═══ RECORDS ═══
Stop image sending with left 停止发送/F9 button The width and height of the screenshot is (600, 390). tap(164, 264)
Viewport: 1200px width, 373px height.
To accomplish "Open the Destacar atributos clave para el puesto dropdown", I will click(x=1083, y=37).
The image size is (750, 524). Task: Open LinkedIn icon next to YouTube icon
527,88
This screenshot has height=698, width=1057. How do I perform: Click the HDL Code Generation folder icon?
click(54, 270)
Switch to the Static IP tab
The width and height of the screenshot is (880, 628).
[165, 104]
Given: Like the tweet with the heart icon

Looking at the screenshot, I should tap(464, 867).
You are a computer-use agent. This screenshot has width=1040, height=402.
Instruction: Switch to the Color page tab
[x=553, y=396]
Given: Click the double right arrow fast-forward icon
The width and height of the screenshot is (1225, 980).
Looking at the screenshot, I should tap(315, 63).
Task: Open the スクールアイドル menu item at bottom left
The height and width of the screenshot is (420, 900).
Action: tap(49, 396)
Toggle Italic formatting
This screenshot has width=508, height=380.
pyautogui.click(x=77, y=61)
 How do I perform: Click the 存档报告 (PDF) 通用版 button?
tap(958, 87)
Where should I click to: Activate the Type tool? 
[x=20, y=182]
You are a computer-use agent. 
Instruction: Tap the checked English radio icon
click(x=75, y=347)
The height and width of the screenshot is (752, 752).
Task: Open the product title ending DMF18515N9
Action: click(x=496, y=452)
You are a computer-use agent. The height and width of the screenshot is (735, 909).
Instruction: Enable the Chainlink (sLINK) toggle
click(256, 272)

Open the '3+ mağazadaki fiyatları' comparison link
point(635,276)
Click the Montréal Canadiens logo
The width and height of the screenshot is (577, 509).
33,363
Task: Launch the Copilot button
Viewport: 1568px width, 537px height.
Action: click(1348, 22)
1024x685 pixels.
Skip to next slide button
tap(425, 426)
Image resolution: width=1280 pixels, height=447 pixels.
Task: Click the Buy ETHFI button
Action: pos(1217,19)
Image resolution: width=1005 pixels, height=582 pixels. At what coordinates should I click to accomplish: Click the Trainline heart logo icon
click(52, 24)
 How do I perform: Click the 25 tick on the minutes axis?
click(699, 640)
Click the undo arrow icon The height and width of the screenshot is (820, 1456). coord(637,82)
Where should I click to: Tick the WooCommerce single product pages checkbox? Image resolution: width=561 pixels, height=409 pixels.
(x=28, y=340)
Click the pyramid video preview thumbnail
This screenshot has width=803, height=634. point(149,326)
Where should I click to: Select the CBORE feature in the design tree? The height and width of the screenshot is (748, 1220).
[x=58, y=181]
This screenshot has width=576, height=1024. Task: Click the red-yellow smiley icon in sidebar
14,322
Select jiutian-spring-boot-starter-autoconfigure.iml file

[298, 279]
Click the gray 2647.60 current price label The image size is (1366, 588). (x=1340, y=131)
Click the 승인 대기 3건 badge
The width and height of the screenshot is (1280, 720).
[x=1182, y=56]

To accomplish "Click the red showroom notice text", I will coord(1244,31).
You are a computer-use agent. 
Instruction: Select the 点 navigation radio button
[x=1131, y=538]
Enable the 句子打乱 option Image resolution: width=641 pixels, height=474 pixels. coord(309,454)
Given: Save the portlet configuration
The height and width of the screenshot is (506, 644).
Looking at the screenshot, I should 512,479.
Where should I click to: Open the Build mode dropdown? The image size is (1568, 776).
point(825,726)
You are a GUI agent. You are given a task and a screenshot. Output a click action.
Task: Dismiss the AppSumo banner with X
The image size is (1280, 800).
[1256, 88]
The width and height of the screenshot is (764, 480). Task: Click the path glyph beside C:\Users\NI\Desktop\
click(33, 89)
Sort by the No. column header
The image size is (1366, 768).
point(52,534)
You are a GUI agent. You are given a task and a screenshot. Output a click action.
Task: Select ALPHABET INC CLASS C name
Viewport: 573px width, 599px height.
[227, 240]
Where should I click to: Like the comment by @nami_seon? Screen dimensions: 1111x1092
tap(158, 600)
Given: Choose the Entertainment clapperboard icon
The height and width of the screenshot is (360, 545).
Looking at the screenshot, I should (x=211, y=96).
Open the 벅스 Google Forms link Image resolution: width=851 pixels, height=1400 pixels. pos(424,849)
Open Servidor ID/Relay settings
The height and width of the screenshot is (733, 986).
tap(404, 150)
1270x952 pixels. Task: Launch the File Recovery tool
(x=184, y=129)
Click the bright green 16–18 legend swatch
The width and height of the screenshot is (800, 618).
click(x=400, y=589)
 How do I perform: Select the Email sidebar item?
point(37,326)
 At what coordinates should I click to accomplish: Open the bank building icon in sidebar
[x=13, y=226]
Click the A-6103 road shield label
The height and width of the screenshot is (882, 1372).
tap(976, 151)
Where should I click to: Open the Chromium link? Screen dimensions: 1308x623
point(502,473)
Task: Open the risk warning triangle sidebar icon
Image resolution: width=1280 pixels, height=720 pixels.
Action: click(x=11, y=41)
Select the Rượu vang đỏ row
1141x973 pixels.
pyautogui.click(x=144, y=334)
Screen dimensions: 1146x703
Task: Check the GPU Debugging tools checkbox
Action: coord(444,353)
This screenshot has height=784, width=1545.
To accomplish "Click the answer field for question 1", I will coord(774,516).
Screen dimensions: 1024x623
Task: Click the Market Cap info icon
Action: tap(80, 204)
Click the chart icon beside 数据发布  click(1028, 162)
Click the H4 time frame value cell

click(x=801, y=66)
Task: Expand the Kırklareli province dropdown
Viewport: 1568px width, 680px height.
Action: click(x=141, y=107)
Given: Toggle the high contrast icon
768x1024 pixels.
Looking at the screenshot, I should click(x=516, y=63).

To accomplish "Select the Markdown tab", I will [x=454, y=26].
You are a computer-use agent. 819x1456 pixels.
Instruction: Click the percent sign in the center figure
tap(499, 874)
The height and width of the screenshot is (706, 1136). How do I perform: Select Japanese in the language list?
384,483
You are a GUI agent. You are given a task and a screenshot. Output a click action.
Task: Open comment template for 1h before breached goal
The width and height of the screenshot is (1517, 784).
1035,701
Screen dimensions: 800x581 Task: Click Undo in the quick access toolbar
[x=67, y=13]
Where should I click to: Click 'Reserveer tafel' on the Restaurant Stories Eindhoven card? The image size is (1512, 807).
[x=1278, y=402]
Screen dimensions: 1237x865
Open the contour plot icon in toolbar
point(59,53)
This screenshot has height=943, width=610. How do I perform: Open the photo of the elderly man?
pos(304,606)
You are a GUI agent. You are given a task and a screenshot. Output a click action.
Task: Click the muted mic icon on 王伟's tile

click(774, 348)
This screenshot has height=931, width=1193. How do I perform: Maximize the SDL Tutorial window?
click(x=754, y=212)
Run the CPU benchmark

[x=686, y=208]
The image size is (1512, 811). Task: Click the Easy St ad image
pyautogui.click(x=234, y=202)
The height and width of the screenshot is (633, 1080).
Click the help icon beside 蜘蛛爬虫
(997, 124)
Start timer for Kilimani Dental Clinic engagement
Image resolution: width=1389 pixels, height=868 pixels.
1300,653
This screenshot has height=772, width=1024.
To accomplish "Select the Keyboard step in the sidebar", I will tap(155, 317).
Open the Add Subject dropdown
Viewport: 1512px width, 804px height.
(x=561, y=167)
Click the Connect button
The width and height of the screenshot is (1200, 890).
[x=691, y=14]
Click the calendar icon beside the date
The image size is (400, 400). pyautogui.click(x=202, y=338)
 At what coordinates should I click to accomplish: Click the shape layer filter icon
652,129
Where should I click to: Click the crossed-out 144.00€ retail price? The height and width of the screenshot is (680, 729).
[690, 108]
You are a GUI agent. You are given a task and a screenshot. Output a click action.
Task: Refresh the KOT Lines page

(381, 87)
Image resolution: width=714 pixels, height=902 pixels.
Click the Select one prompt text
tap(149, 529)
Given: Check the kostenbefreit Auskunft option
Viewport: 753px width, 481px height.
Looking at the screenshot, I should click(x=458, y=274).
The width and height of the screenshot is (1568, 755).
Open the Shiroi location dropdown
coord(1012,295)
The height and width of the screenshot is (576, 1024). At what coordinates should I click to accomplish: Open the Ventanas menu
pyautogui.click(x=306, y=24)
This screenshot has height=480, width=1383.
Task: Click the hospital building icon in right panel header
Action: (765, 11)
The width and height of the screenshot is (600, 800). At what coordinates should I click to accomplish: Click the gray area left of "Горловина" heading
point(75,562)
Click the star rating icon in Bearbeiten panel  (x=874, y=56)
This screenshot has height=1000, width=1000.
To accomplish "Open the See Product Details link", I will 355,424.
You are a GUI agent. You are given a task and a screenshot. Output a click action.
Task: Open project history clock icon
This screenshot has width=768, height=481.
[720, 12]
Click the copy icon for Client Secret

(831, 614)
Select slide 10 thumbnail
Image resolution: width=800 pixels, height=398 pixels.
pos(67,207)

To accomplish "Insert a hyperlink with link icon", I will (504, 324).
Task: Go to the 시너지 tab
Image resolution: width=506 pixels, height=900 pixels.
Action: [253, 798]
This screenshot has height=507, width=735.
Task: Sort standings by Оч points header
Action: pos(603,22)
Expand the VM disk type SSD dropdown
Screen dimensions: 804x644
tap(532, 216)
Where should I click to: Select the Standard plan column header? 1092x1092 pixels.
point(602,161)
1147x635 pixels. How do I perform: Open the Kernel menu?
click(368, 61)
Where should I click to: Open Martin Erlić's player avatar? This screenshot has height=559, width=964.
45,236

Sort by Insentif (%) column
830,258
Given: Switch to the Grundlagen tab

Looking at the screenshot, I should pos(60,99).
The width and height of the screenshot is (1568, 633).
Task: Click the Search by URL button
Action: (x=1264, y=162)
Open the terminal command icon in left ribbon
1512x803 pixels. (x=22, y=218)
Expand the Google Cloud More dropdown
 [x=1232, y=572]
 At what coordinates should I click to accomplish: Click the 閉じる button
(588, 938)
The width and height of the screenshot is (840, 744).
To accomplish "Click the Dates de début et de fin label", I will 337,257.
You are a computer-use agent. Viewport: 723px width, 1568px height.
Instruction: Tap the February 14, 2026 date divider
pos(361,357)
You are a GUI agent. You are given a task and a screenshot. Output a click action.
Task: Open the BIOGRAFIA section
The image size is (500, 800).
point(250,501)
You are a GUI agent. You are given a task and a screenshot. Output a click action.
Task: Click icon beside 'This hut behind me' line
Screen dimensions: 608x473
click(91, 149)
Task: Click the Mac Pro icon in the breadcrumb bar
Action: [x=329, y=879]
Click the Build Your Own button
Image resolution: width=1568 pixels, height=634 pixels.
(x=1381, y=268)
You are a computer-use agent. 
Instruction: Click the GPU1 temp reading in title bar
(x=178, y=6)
═══
**WHAT YOU SHOULD DO**.
Could you restate word for word the lines above from the one containing "Task: Open the BIOGRAFIA section" through the one containing "Click the Build Your Own button", both included, and nothing else?

**EXERCISE SOLUTION**.
Task: Open the BIOGRAFIA section
The image size is (500, 800).
point(250,501)
You are a GUI agent. You are given a task and a screenshot. Output a click action.
Task: Click icon beside 'This hut behind me' line
Screen dimensions: 608x473
click(91, 149)
Task: Click the Mac Pro icon in the breadcrumb bar
Action: [x=329, y=879]
Click the Build Your Own button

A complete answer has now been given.